- Data to examine:
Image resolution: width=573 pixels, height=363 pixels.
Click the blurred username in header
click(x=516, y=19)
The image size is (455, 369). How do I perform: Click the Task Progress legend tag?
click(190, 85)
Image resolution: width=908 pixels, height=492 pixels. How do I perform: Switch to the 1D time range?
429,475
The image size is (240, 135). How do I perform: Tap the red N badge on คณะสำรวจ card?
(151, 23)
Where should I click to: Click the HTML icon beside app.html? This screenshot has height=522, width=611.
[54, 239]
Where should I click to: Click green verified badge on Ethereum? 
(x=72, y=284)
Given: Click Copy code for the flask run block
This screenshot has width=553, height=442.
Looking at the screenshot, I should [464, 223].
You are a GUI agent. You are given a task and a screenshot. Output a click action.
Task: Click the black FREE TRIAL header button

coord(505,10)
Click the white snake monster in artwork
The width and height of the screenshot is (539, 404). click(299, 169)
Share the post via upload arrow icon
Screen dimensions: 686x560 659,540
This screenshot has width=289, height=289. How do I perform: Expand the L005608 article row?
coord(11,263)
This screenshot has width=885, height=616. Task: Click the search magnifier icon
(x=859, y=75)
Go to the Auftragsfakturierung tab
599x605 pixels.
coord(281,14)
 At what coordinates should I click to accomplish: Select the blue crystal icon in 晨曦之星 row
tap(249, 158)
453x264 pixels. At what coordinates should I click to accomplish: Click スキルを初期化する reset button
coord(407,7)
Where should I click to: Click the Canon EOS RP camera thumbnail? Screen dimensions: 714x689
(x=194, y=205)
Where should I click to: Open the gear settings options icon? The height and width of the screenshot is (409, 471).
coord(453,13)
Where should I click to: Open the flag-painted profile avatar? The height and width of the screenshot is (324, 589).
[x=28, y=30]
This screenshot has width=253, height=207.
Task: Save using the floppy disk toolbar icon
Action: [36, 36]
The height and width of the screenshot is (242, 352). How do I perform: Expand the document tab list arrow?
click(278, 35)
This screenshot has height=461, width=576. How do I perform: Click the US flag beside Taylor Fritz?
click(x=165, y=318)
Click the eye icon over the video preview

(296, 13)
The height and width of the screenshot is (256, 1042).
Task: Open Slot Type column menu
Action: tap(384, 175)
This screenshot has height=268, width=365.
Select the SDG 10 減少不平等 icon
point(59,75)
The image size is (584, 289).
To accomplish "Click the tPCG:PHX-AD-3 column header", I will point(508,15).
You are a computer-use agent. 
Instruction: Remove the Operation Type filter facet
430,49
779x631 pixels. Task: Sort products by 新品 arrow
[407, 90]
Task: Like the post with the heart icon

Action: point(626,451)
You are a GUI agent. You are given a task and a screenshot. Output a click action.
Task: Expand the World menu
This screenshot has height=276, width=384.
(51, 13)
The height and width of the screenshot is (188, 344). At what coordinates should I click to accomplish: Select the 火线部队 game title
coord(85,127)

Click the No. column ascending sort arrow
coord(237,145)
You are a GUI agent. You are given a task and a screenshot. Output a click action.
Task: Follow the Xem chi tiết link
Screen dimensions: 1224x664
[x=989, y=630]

- Work instructions: The required output is all of the material, word for word.

- Task solution:
Image resolution: width=573 pixels, height=363 pixels.
Click the blurred username in header
click(x=516, y=19)
The image size is (455, 369). How do I perform: Click the Task Progress legend tag?
click(190, 85)
Image resolution: width=908 pixels, height=492 pixels. How do I perform: Switch to the 1D time range?
429,475
The image size is (240, 135). How do I perform: Tap the red N badge on คณะสำรวจ card?
(151, 23)
Where should I click to: Click the HTML icon beside app.html? This screenshot has height=522, width=611.
[54, 239]
Where should I click to: Click green verified badge on Ethereum? 
(x=72, y=284)
Given: Click Copy code for the flask run block
This screenshot has width=553, height=442.
Looking at the screenshot, I should [464, 223].
You are a GUI agent. You are given a task and a screenshot. Output a click action.
Task: Click the black FREE TRIAL header button

coord(505,10)
Click the white snake monster in artwork
The width and height of the screenshot is (539, 404). click(299, 169)
Share the post via upload arrow icon
Screen dimensions: 686x560 659,540
This screenshot has width=289, height=289. How do I perform: Expand the L005608 article row?
coord(11,263)
This screenshot has width=885, height=616. Task: Click the search magnifier icon
(x=859, y=75)
Go to the Auftragsfakturierung tab
599x605 pixels.
coord(281,14)
 At what coordinates should I click to accomplish: Select the blue crystal icon in 晨曦之星 row
tap(249, 158)
453x264 pixels. At what coordinates should I click to accomplish: Click スキルを初期化する reset button
coord(407,7)
Where should I click to: Click the Canon EOS RP camera thumbnail? Screen dimensions: 714x689
(x=194, y=205)
Where should I click to: Open the gear settings options icon? The height and width of the screenshot is (409, 471).
coord(453,13)
Where should I click to: Open the flag-painted profile avatar? The height and width of the screenshot is (324, 589).
[x=28, y=30]
This screenshot has width=253, height=207.
Task: Save using the floppy disk toolbar icon
Action: [36, 36]
The height and width of the screenshot is (242, 352). How do I perform: Expand the document tab list arrow?
click(278, 35)
This screenshot has height=461, width=576. How do I perform: Click the US flag beside Taylor Fritz?
click(x=165, y=318)
Click the eye icon over the video preview

(296, 13)
The height and width of the screenshot is (256, 1042).
Task: Open Slot Type column menu
Action: tap(384, 175)
This screenshot has height=268, width=365.
Select the SDG 10 減少不平等 icon
point(59,75)
The image size is (584, 289).
To accomplish "Click the tPCG:PHX-AD-3 column header", I will point(508,15).
You are a computer-use agent. 
Instruction: Remove the Operation Type filter facet
430,49
779x631 pixels. Task: Sort products by 新品 arrow
[407, 90]
Task: Like the post with the heart icon

Action: point(626,451)
You are a GUI agent. You are given a task and a screenshot. Output a click action.
Task: Expand the World menu
This screenshot has height=276, width=384.
(51, 13)
The height and width of the screenshot is (188, 344). At what coordinates should I click to accomplish: Select the 火线部队 game title
coord(85,127)

Click the No. column ascending sort arrow
coord(237,145)
You are a GUI agent. You are given a task and a screenshot. Output a click action.
Task: Follow the Xem chi tiết link
Screen dimensions: 1224x664
[x=989, y=630]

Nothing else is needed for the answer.